From TONY JOHN, Port Harcourt 

Civil Society Organisations (CSOs) have charged communities devastated by oil pollution to seek environmental justice before resumption of oil exploration on their areas. 

They have also tasked federal government to ensure that  oil impacted communities are remediated, and alternative livelihoods provided for the people.

Also, the CSOs have urged federal government to involve oil and gas host communities and women in its energy transition action plan.

The Executive Director of Youths and Environmental Advocacy Centre (YEAC-Nigeria), Mr. Fyneface Dumnamene Fyneface, said youths must be given alternative livelihoods, while women who bear the brunt of fossil fuels should be involved in decision making 

Fyneface spoke at Stakeholders and Community Engagement on Just Energy Transition in Gio, Tai Local Government Area of Rivers State, saying that sensitization was being carried out in Rivers, Bayelsa, Imo, Bayelsa and Akwa Ibom States, in partnership with Spaces for Change, with funding from Africa Centre for Energy Policy.

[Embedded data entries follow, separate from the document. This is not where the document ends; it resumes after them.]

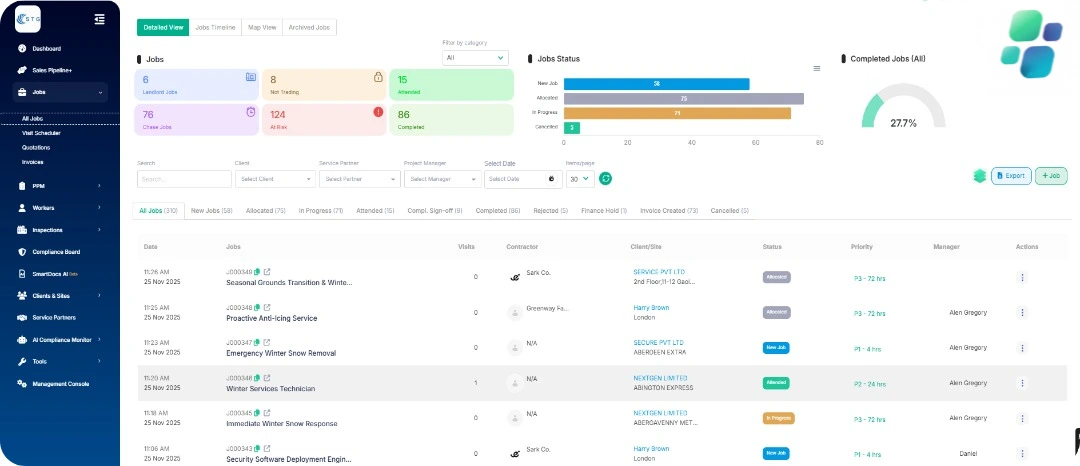Click the hamburger menu icon on Jobs Status chart
This screenshot has height=466, width=1080.
tap(816, 69)
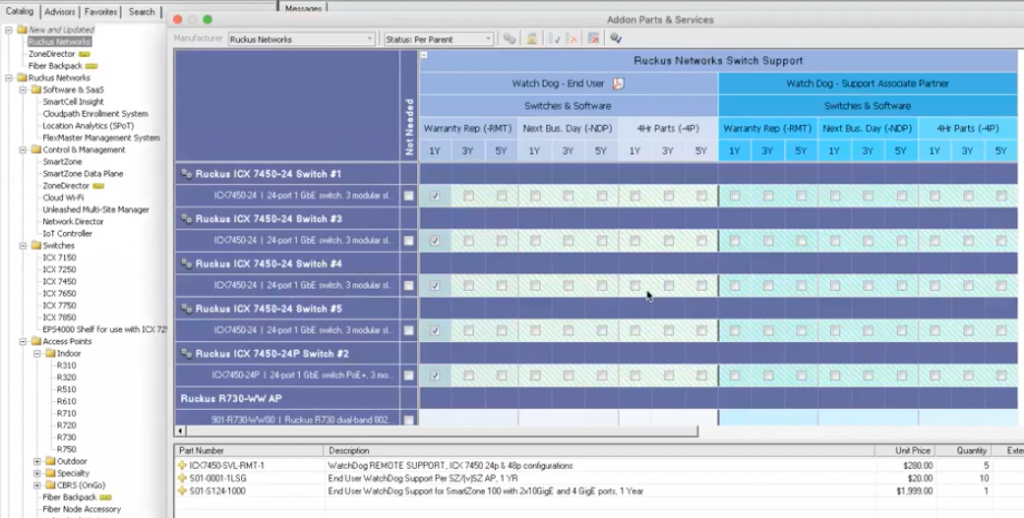Click the last toolbar icon with the checkmark

point(616,39)
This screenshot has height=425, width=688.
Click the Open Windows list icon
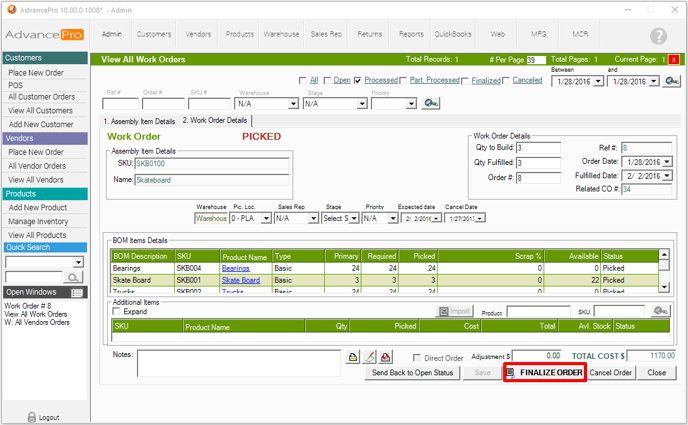pyautogui.click(x=77, y=293)
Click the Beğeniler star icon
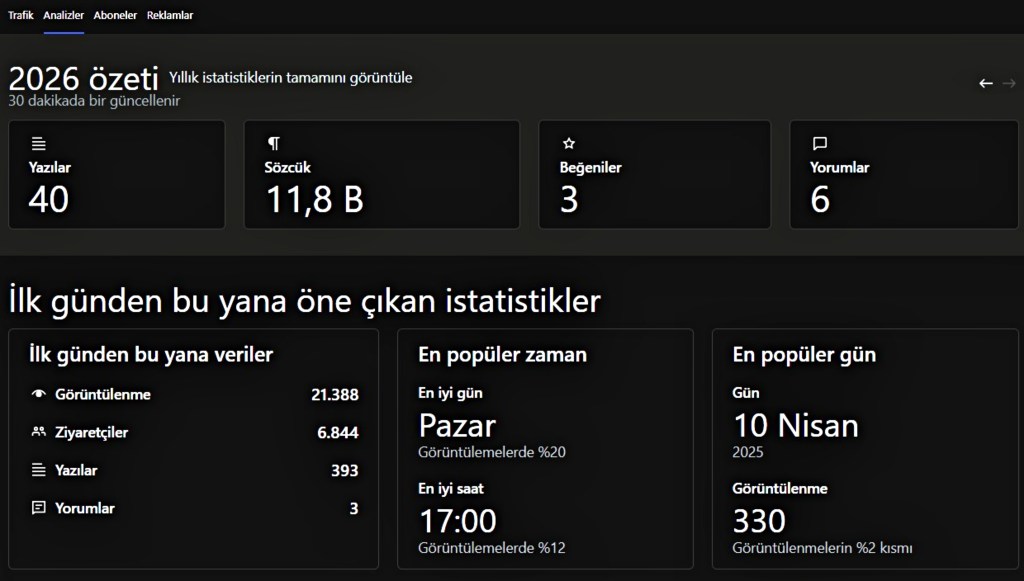Image resolution: width=1024 pixels, height=581 pixels. [x=569, y=144]
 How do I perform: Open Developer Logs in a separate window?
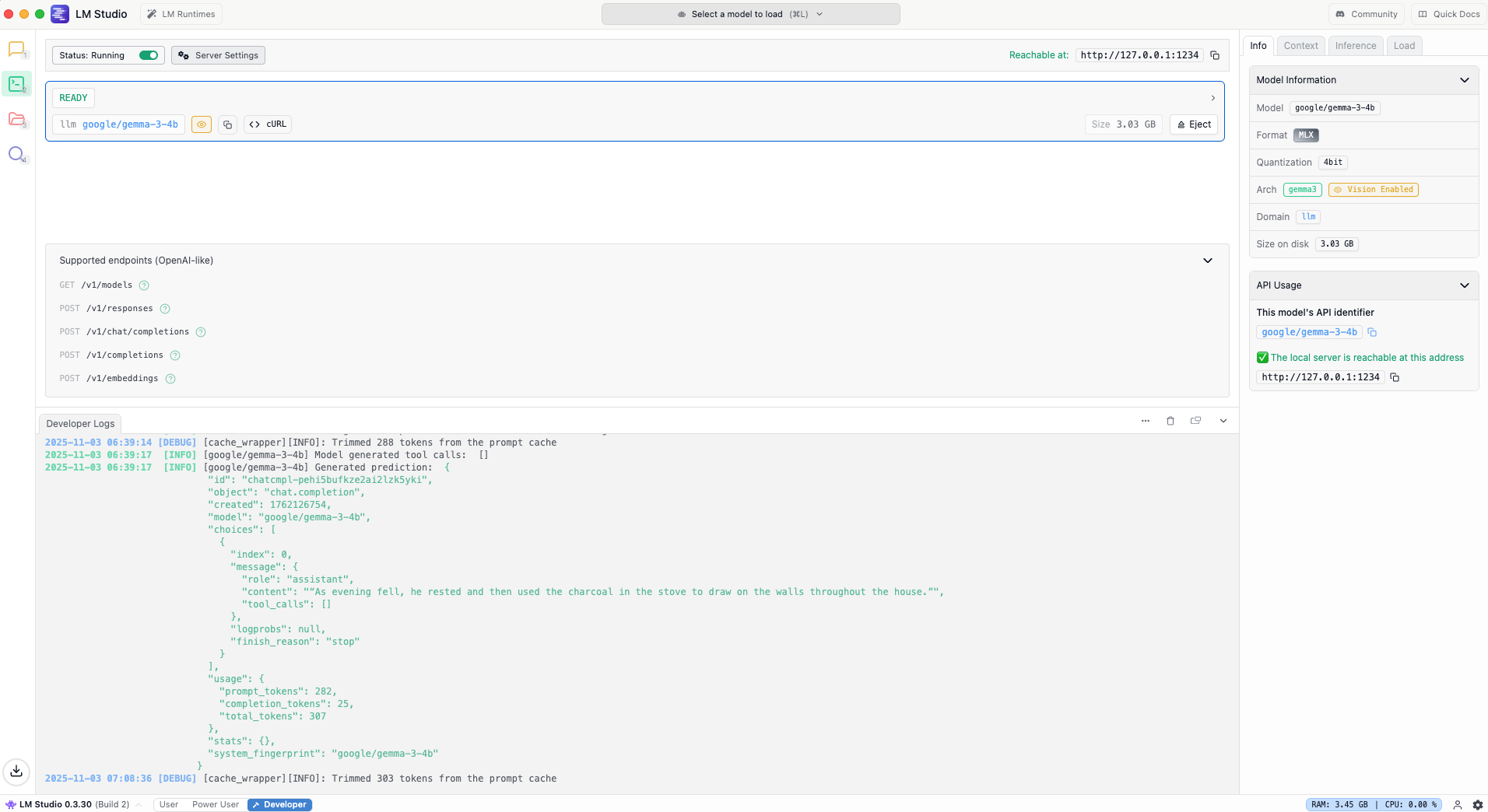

Fyneface said the engagement was imperative to sensitize the local communities on government policy of just energy transition, since the country has chosen gas as its energy transition fuel and that people should make contribution to be included in government policies.

He Said there should be spaces, direct and indirect platforms, for debates and engagements on the energy transition models proposed, while also advocating for skills and jobs to be made available for communities

Fyneface  further advocated for incentivising the local youths to explore other legitimate low-income generating alternatives, as well as Community-based monitoring and evaluation for compliance with contracts and agreements.

He expressed: “We are here to let the people know that Nigeria is transiting from fossil fuel to renewable energy sources and that gas has been chosen as the energy fuel for the country to go to a cleaner and greener economy.

“We also called on the government to involve people along in the energy transition process for the country. The people are not involved and even women who are most impacted in oil pollution are not included.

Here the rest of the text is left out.